Head trauma effects are a real grab bag. 

It would be reasonable to expect that both level of alertness and clearness of thought- ergo ability to carry on a lucid conversation- would be sketchy for at least a few days after waking up. A nasty headache would probably also be on the menu, not to mention any possible effects of whatever drugs are involved.

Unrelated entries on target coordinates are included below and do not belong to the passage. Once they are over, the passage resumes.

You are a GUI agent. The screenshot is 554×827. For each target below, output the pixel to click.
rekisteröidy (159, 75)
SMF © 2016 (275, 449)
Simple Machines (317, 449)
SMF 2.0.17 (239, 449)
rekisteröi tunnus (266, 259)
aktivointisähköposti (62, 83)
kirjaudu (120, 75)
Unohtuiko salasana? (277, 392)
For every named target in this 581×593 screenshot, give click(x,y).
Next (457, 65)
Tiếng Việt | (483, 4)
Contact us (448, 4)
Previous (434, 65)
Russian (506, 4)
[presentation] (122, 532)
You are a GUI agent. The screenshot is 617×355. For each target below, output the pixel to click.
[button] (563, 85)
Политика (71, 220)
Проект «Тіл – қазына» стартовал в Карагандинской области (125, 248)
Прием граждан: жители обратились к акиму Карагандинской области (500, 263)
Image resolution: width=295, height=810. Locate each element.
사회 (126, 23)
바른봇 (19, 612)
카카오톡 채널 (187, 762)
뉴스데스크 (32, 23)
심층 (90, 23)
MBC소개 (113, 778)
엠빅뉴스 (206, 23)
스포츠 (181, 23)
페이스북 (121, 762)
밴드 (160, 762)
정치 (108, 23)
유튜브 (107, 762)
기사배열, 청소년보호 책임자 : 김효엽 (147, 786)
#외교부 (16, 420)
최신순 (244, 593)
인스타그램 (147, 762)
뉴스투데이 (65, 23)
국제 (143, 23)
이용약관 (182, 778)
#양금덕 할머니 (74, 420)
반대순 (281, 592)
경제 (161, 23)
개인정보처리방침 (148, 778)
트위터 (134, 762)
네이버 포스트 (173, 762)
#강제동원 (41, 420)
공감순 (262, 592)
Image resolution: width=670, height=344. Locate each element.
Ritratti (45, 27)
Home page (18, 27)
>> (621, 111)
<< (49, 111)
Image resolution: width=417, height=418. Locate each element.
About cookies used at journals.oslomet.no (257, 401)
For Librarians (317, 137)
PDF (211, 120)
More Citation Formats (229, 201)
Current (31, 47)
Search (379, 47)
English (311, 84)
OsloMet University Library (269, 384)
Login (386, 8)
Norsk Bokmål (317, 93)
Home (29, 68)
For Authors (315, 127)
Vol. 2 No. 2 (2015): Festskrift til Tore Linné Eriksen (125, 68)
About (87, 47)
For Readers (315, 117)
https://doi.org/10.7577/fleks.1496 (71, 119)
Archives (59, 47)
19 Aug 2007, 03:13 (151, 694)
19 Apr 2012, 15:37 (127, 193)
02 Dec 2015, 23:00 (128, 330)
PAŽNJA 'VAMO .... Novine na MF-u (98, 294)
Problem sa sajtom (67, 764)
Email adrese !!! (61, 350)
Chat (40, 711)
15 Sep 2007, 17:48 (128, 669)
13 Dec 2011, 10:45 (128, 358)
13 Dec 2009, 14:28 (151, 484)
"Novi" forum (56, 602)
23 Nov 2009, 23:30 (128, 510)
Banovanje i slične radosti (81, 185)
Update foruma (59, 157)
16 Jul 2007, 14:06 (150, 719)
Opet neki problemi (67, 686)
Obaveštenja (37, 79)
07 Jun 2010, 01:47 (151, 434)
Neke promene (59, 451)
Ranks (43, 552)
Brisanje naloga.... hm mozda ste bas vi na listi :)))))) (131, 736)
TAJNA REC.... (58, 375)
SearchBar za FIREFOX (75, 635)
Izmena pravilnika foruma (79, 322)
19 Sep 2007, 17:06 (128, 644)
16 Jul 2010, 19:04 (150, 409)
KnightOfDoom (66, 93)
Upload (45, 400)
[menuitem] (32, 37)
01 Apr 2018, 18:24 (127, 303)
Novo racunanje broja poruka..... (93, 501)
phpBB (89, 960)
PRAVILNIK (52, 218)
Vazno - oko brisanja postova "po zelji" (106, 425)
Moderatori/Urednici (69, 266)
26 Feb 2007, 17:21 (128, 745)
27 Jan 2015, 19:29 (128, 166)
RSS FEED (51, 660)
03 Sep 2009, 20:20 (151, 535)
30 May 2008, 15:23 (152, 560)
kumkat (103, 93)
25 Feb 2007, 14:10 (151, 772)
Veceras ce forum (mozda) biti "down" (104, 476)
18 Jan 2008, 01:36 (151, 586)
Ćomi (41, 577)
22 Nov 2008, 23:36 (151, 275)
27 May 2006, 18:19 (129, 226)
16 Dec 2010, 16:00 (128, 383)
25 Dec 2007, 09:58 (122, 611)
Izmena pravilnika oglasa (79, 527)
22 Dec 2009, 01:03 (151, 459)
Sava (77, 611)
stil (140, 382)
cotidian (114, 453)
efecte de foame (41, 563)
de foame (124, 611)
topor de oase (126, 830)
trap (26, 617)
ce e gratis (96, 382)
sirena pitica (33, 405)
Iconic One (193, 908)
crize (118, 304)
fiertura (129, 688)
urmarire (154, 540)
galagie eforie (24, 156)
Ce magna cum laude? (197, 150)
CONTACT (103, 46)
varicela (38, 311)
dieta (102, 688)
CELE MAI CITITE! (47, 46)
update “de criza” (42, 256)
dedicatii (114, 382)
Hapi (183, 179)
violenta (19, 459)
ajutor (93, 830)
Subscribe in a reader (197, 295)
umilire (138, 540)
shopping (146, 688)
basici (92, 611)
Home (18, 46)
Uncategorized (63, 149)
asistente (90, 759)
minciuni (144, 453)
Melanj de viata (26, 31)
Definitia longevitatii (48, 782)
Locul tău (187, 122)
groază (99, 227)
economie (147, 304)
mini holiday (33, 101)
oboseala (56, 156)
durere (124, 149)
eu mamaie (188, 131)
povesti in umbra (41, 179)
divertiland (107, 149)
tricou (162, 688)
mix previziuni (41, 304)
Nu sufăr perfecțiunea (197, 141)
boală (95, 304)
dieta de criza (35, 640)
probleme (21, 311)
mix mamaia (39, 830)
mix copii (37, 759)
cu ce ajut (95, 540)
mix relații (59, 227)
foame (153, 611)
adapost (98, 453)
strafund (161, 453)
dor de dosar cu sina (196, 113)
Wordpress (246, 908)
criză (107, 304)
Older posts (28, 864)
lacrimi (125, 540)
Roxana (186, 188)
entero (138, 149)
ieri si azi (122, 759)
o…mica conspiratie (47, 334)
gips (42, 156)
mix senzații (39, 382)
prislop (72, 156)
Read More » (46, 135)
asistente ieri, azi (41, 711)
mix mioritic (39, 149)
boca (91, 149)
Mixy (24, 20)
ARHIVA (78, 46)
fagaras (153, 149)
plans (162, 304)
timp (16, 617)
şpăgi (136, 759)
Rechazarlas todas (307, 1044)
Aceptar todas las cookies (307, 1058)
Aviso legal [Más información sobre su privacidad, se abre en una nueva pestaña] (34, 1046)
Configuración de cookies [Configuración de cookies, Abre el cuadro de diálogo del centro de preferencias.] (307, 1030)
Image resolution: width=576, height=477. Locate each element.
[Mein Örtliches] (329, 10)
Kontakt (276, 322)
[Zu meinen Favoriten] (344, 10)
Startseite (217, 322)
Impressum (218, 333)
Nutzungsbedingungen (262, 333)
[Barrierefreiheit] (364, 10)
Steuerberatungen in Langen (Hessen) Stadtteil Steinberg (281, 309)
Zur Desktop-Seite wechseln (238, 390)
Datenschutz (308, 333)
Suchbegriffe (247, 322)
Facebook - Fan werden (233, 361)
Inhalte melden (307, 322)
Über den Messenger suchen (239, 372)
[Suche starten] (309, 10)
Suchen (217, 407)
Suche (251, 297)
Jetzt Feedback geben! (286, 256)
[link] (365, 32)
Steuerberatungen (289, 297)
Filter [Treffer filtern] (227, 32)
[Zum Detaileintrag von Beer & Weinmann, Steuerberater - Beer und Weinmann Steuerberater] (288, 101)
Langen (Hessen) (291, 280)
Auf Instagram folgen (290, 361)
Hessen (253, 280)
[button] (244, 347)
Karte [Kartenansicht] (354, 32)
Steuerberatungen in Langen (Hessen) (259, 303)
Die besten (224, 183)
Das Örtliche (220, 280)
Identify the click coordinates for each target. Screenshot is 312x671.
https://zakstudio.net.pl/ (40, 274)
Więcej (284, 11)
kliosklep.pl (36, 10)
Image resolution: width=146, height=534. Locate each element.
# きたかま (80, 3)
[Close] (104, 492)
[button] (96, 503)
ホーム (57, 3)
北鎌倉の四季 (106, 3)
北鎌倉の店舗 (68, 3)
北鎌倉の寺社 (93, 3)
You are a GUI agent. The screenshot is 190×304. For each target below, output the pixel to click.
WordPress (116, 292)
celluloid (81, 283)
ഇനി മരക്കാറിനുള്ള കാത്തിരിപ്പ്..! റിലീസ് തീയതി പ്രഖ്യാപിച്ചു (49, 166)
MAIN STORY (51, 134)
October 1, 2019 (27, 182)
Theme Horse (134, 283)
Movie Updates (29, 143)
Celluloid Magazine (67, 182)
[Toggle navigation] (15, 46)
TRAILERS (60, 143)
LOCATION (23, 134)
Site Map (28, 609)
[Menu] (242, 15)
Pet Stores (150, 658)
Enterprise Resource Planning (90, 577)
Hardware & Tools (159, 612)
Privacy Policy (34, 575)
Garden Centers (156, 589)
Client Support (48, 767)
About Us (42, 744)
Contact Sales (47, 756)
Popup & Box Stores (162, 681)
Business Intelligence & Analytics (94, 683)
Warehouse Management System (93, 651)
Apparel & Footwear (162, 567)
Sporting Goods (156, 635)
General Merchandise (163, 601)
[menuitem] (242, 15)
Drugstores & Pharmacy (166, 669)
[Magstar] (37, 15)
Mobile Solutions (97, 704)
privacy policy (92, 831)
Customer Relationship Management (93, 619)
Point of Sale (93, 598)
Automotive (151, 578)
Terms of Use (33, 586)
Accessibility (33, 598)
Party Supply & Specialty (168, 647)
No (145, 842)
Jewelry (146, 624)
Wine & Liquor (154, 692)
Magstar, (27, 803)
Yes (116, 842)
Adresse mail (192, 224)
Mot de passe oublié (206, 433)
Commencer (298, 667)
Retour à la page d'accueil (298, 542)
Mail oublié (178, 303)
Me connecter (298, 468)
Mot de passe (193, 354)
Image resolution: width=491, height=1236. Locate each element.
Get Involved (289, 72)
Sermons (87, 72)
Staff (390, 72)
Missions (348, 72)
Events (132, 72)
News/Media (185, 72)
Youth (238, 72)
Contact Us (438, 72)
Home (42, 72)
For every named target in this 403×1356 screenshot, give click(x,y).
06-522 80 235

It would be reasonable to expect the person to keep falling asleep in the middle of conversations you were trying to have with him; it would also be reasonable to expect that his memory of conversations for the few days *after* waking up would also be a bit dicey.  He might be able to stay conscious for this long exposition you're describing, but I'd be concerned that he may then go to sleep and wake up again 4 hours later and not remember parts of it- or any of it.


----------



## Corvus (Mar 25, 2012)

Let me try and answer you're questions.

Firstly, it's a medieval magic type of world so no IVs or the like just potions and such. I did invent a pain reliving potion (think morphine) that has an ingredient that makes my MC drunk.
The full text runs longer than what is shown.